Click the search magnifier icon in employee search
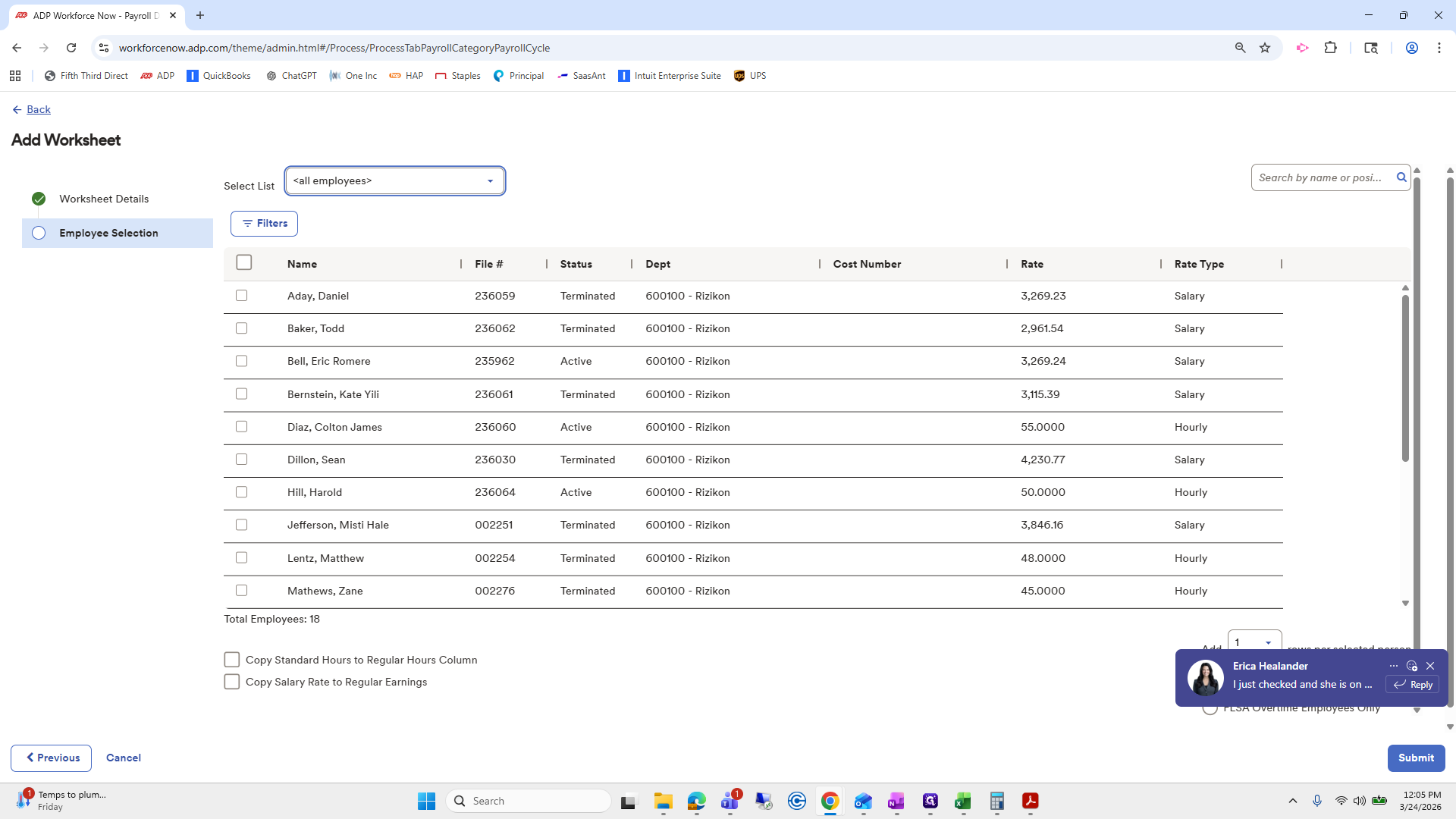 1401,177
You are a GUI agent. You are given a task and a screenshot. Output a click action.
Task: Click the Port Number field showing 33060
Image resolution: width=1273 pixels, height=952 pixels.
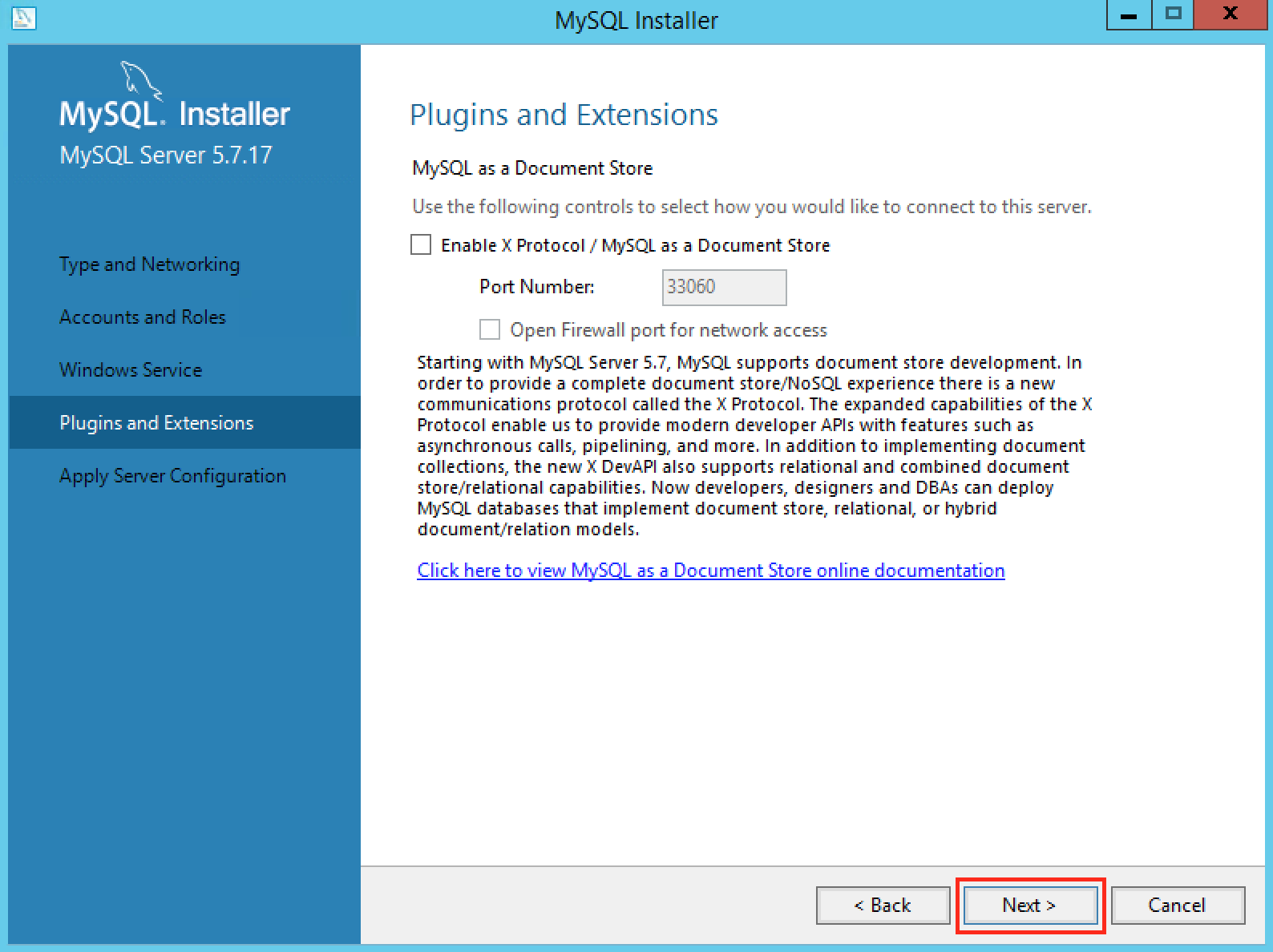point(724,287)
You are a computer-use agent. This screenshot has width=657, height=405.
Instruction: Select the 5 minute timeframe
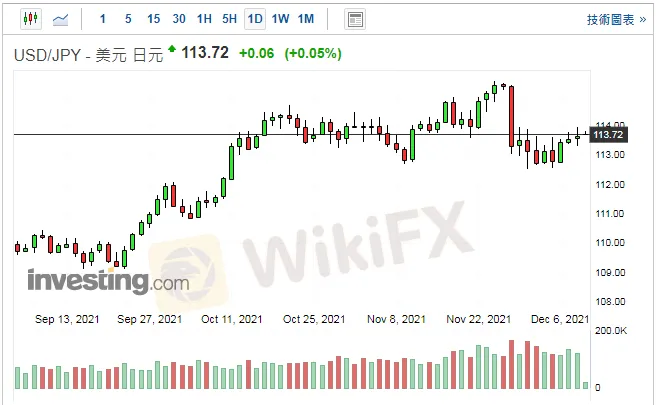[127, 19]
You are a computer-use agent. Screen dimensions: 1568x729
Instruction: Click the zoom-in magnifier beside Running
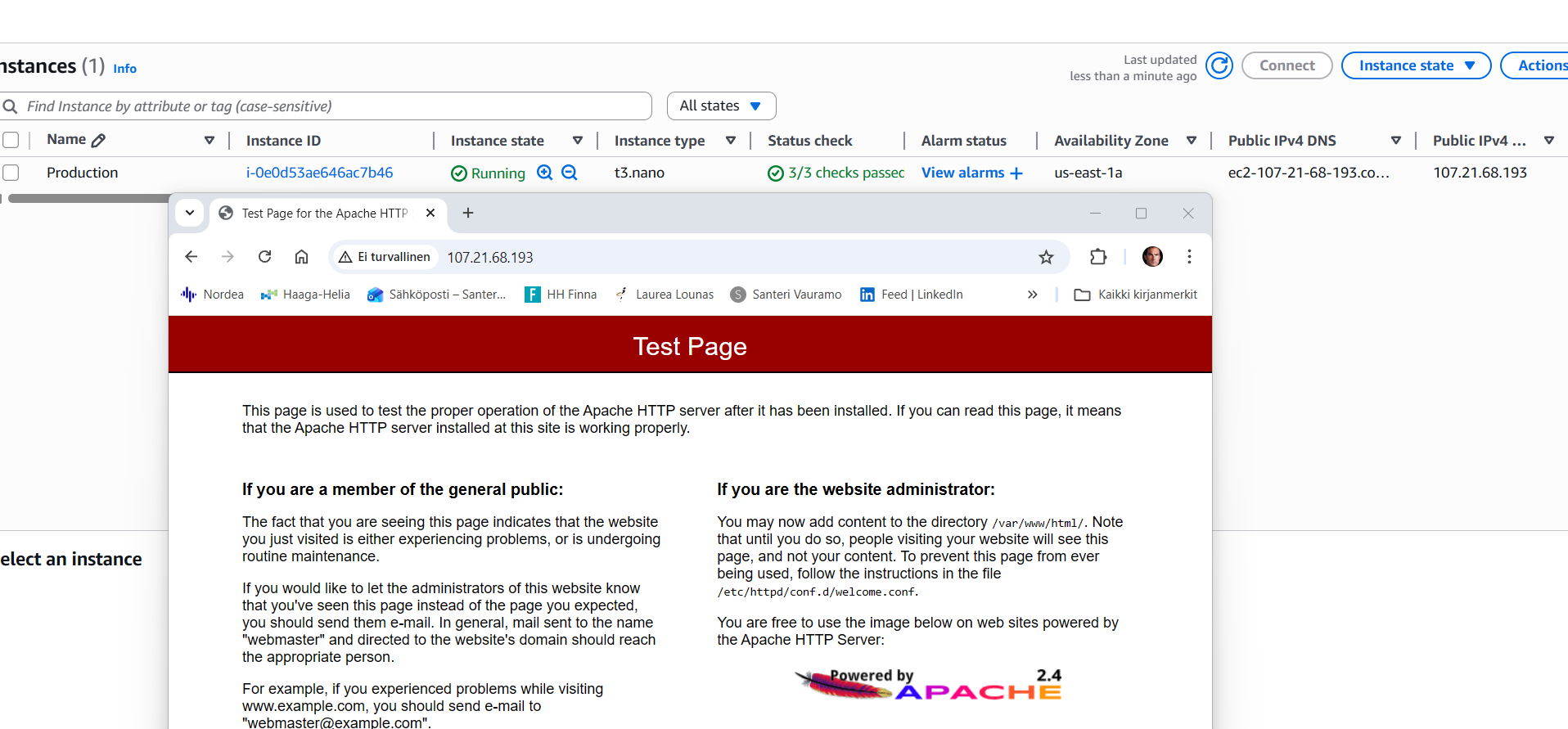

______________________________

> What you are asked to do: Lay out the lines of the records above as a Markdown table with two columns, "Row" and "Line," numbering each row and skipping any blank lines. Leave the pictures out.

> Reply to the task:
| Row | Line |
|---|---|
| 1 | Click the search magnifier icon in employee search |
| 2 |  1401,177 |
| 3 | You are a GUI agent. You are given a task and a screenshot. Output a click action. |
| 4 | Task: Click the Port Number field showing 33060 |
| 5 | Image resolution: width=1273 pixels, height=952 pixels. |
| 6 | point(724,287) |
| 7 | You are a computer-use agent. This screenshot has width=657, height=405. |
| 8 | Instruction: Select the 5 minute timeframe |
| 9 | [127, 19] |
| 10 | You are a computer-use agent. Screen dimensions: 1568x729 |
| 11 | Instruction: Click the zoom-in magnifier beside Running |